Thursday, 18 October 2012

THE GAZE AND THE MEDIA - lecture 2

helen.clarke@leeds-art.ac.uk

'according to usage and conventions which are at last being questioned but have by no means been overcome - men act and women appear. Men look at women. Women watch themselves being looked at.' - Berger 1972

- HANS MEMLING 'Vanity' (1485)


- angle of mirror incorrectly rendered in reflection
- inaccurate representation
- distorted double view 
- Berger says mirror is placed in her hand as a device to justify the act of looking
- painter makes painting so others can enjoy the nudity
- excuse for pleasure in looking


- tendency to depict the female body in a way that doesn't allow the female to turn out a gaze

ALEXANDRE CABANEL 'Birth of Venus' (1863)
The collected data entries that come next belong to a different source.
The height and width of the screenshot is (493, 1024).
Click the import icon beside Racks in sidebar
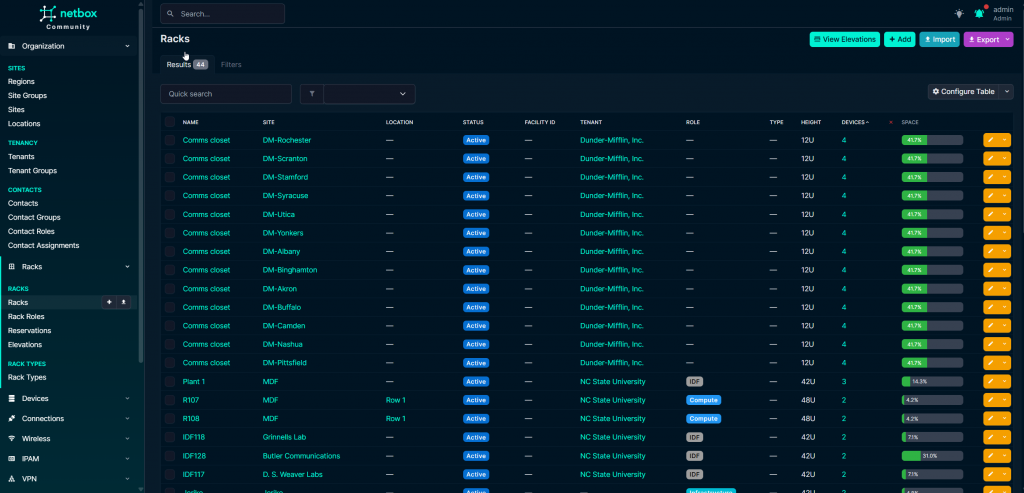(x=123, y=302)
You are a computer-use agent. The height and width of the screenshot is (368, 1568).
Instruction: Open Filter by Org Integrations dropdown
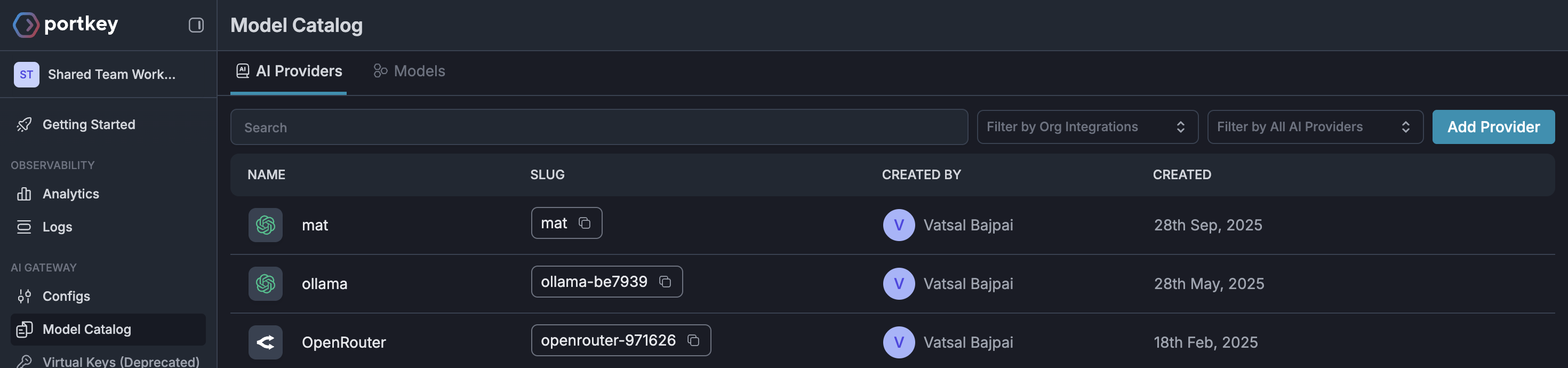coord(1086,127)
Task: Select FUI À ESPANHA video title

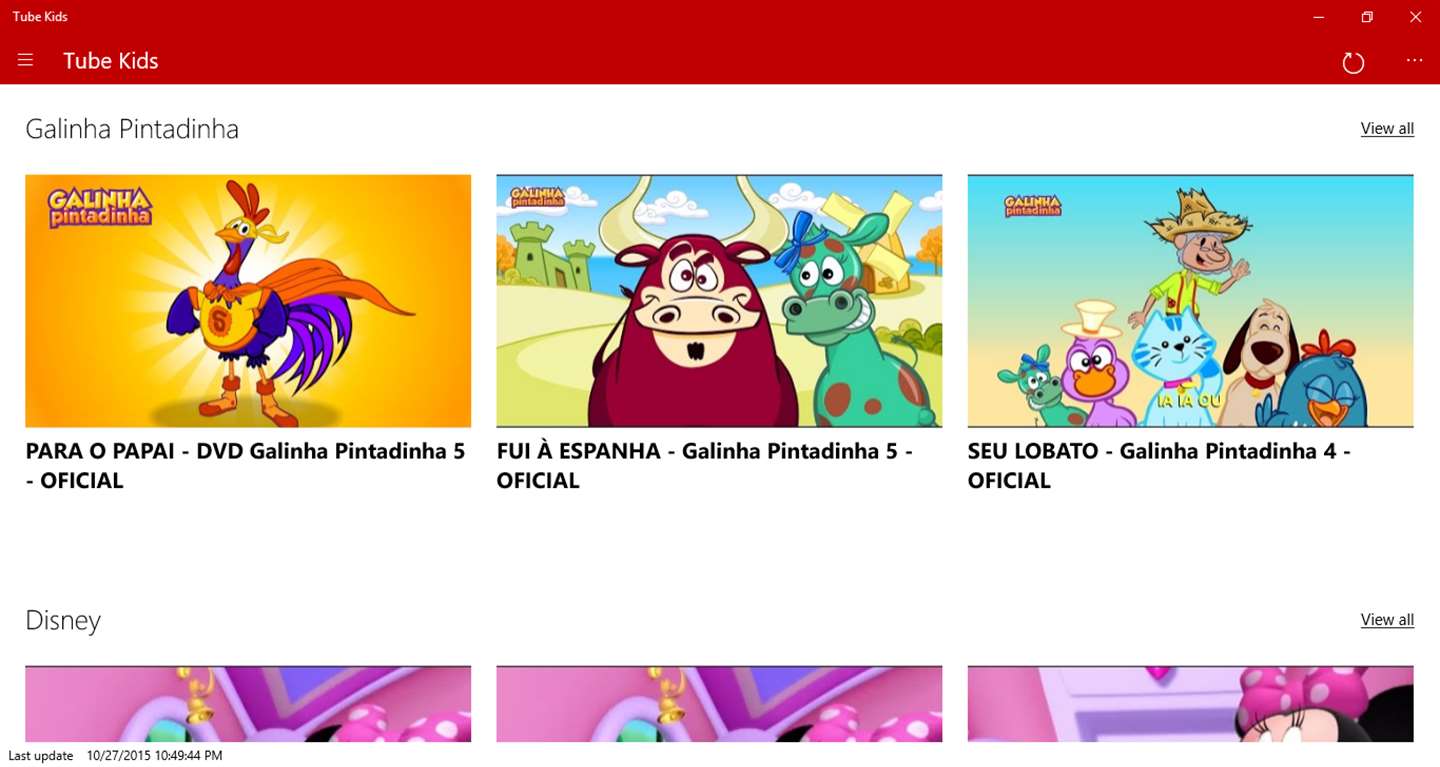Action: point(705,466)
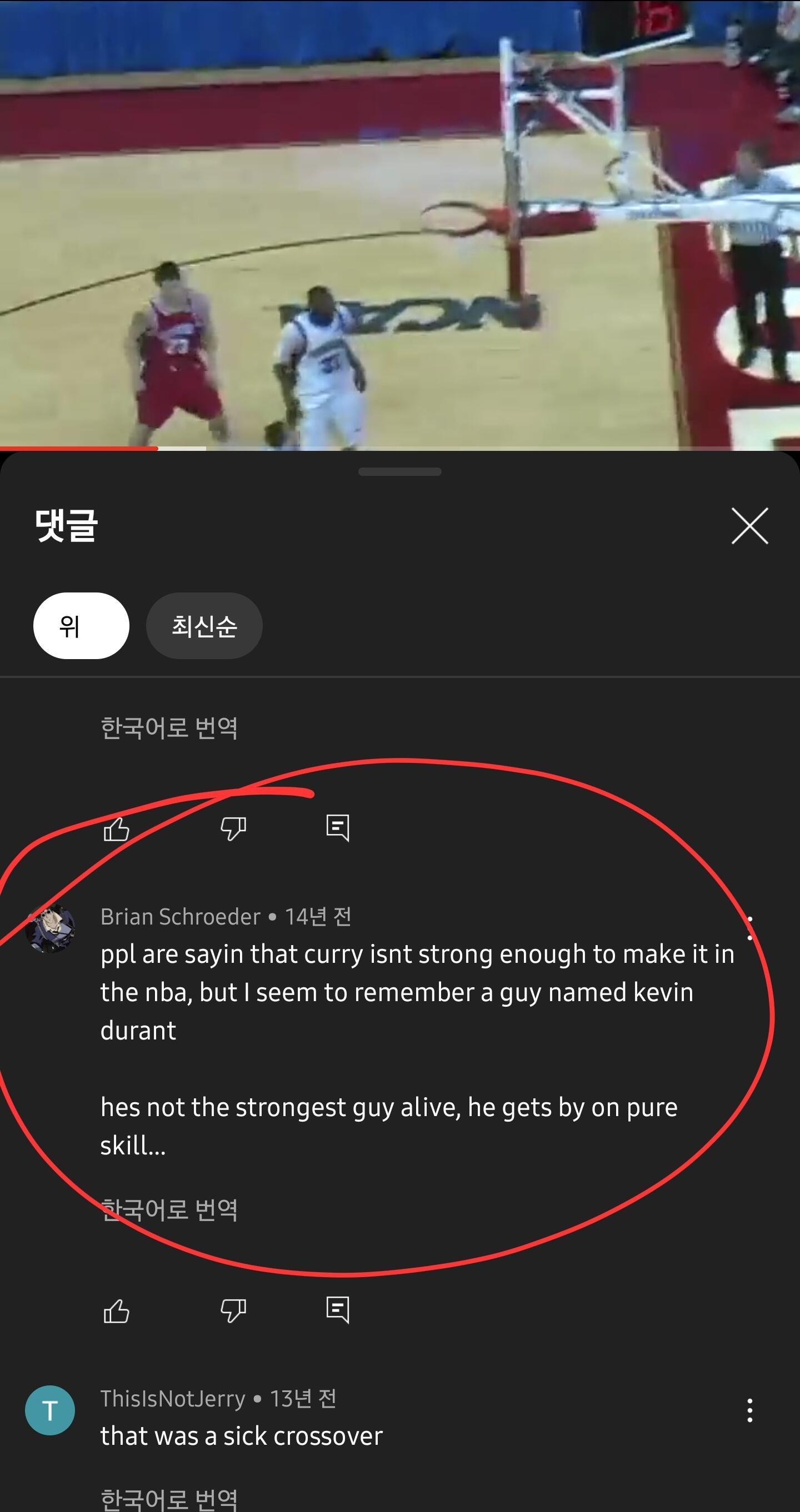Open Brian Schroeder's profile avatar
Viewport: 800px width, 1512px height.
click(50, 928)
- mythological representation of woman
- goddess from the sea
- sentimental and virginal
- position she reclines in = covers her own eyes and face with hands > device used in painting, advertising and photography
- body versus the head - two thirds of picture plain taken up by body
- focus on the body, not as her as a character/person
- allows the viewer to look unchallenged

SOPHIE DAHL for Opium


- reclining figure
- overtly sexual pose
- 3/4 of picture taken up by body
- advert deemed too sexual for presentation so turned it round so resulting image had different emphasis > eye drawn to head, emphasis taken off overtly sexual position

TITIAN 'Venus of Urbino' (1538)


- spying on woman
- very passive nude
- knowledge of presence but not sufficient recognition
- very casual
- compared to Manet's 'Olympia' (1863)


1) Olympia's hand is a pressing, defensive action, Venus' is casual
2) identifies Olympia as a prostitute due to flower in hair and neck tie, also exquisite cloth
3) similar body positioning
4) head positions

INGRES 'Le Grand Odalisque'
GUERRILLA GIRLS - do women have to be naked to get into the Met. Museum?

MANET 'Bar at the Folies Bergeres' (1882)
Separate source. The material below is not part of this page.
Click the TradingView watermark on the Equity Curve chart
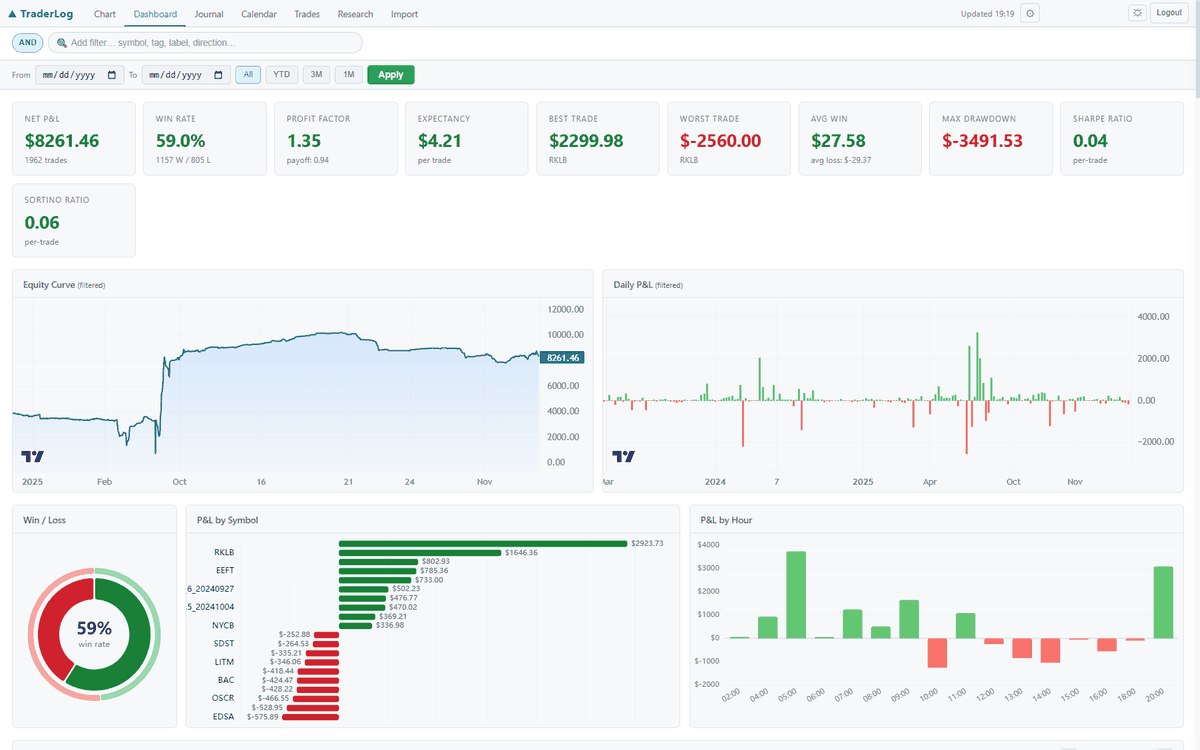The height and width of the screenshot is (750, 1200). click(33, 456)
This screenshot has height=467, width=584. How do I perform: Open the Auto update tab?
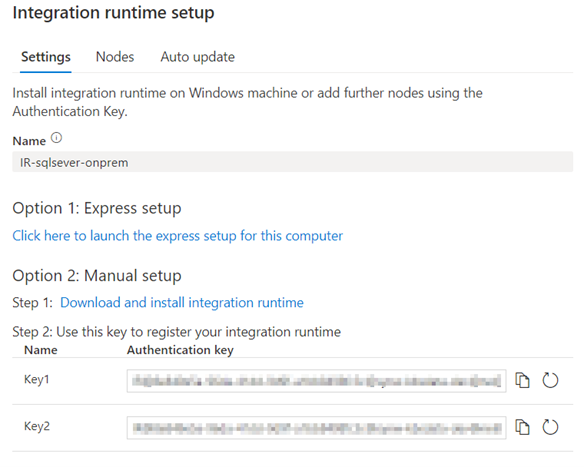coord(198,57)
- mirroring of gaze in loop
- back and forth gaze
- woman who stands at bar almost ready to serve viewer
- standing with arms open
- mirror is used to give us an impossible reflection of the back of the woman's body
- back reflected slightly to her right which allows us to see her from two viewing positions at once
- see her as ourselves and as a character who is illuminated in the corner of the painting
- Paris society also reflected, social life in modernist society was in some sense a hall of mirrors, a false social perception
- woman is portrayed and returns our gaze, not there to be looked at but is looking at us

JEFF WALL 'Picture for Women' (1979)


- includes himself
- showing studio reflected in mirror behind the woman
- makes a doubling of the gaze
- gaze returned from the woman and reminded of the gaze from the camera

COWARD, R. (1984)
- the camera in contemporary media has been put to use as an extension of the male gaze at women on the streets

EVA HERZIGOVA (1994)



- hello boys, Wonderbra
- traffic stopping campaign
- figure looking down on us
- normalisation of nudity in the street
 - comedy of the line 'hello boys' lightens the mood
- giant semi naked woman for voyeuristic purposes

COWARD, R. (1984)
- the profusion of images which characterises contemporary society could be seen as an obsessive distancing of women...a form of voyeurism
- Peeping Tom, 1960, seeks image of woman as he kills her, films her death for kicks

BUT there are images of men in the same way, but not as simple as addressing the gaze, merely reinforces it and does not challenge it - to do with the quantity, number of images of naked male bodies far outweighed by number of female bodies

*as seen in Dolce and Gabbana, 2007 advertisements*

Marilyn: William Travillas dress from The Seven Year Itch (1955)
- cinematic spectatorship
- way that the camera breaks the female body into pieces in film
- components of body, dismantled
- Freud, pleasure of looking at female bodies
- cinema is the perfect voyeuristic environment
 - cinema facilitates for voyeurism and objectification of female body
- active male and passive female

LARA CROFT: Tomb Raider



- a visual spectacle to be consumed
- an overly sexualised object
- pleasure is in the fantasy of her destruction
- heroin, director of the action BUT no amount of "ass-kicking" that can hide the fact that she is a visual spectacle
- overtly sexualised image
- pleasure in looking at a sexually exaggerated character that is driving the story

ARTEMISIA GENTILESCHI 'Judith Beheading Holofernes' (1620)



- challenging the gaze
- cited as an example of a painting by a woman which portrays women in a very active and gruesome role
- in the room with them, like a film still
- very physical, active female role

POLLOCK, G. (1981)
- women 'marginalised within the masculine discourses of art history'
- this marginalisation supports the 'hegemony.... 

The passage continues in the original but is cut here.